**Source**
━━━━━━

- Born: Mary-Anne Waterman 19 August 1955 (age 70) Melbourne, Victoria, Australia
- Occupations: Actress; comedian; screenwriter; author;
- Years active: 1981–present
- Spouse(s): Ian McFadyen Morris Gleitzman (1994 – 2011) Paul Jennings

= Mary-Anne Fahey =

Australian actress, comedian and writer

Mary-Anne Fahey (born 19 August 1955 as Mary-Anne Waterman) credited also as Maryanne Fahey, is an Australian actress, comedian, screenwriter and children's author.

==Career==
Fahey has starred in and written for numerous TV and film comedy programs including The Comedy Company, Kittson Fahey, the first Australian female-only sketch comedy program, Get a Life and One Size Fits All. She had roles in Future Schlock, The Dunera Boys, All the Rivers Run II, Celia, Lucky Break and SeaChange. She has received roles in theatre including Mary Lives!.

━━━━━━

**Stored rows**
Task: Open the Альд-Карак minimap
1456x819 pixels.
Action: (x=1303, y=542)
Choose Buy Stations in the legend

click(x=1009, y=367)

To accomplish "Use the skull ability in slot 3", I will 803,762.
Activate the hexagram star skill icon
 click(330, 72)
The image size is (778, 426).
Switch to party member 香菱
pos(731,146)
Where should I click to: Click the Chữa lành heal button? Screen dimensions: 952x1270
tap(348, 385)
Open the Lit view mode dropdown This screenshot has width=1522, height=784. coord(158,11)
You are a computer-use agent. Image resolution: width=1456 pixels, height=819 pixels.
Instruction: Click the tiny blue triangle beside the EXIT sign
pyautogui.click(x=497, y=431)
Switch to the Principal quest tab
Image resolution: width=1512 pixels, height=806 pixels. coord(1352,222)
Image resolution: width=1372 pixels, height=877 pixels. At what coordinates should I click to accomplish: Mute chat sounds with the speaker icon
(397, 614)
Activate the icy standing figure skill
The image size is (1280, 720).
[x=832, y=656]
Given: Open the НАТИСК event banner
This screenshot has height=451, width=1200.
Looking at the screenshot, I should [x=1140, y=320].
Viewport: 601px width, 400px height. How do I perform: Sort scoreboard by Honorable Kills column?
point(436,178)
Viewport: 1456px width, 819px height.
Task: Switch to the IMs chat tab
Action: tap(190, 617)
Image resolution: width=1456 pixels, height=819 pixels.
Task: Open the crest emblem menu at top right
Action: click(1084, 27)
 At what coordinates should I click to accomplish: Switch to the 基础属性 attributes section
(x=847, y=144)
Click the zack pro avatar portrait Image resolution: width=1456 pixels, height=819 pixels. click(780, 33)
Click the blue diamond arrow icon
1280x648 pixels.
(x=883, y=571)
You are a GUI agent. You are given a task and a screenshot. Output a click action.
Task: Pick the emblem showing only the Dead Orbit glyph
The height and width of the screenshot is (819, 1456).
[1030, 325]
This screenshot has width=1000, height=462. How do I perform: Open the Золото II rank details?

━━━━━━

**Requests**
• A. Using the biography of Mary-Anne Fahey, decide whether each statement agrees with it: (i) Kittson Fahey was the first Australian female-only sketch comedy program; (ii) Fahey was born in Sydney; (iii) Fahey had a role in SeaChange. For each, give yes or no and quote the deciding words.
• B. Proceed with the Mary-Anne Fahey biography, picking up after its last sentence.

**Outputs**
• A.
(i) Yes: "Kittson Fahey, the first Australian female-only sketch comedy program"
(ii) No: "Melbourne, Victoria, Australia"
(iii) Yes: "She had roles in Future Schlock, The Dunera Boys, All the Rivers Run II, Celia, Lucky Break and SeaChange"

• B.
Fahey is most famous for her work on Channel Ten's The Comedy Company especially for her school girl character, Kylie Mole, and three-year-old "Jophesine", the Play School Sketches with Glenn Robbins and the "Bedscene" sketches with her then real-life husband Ian McFadyen.

In the 1980s she appeared in an advertisement for David Reid electronics, which was promoting the Commodore Amiga 500.

===Kylie Mole===

Fahey's Kylie Mole character—a scowling schoolgirl—was so popular she published the best-selling novel My Diary by Kylie Mole. She released a Double A-Side single with tracks "So Excellent"/"I Go, I Go", which hit #8 on the Australian ARIA chart in November 1988. A music video for "So Excellent" was filmed. The Kylie Mole character was one of several iconic characters that appeared in the show. Her characterisation especially resonated with Australian youth. The Australian adoption of the word "bogan" was first popularised in the media by Kylie Mole, and other phrases she used gained a wider currency.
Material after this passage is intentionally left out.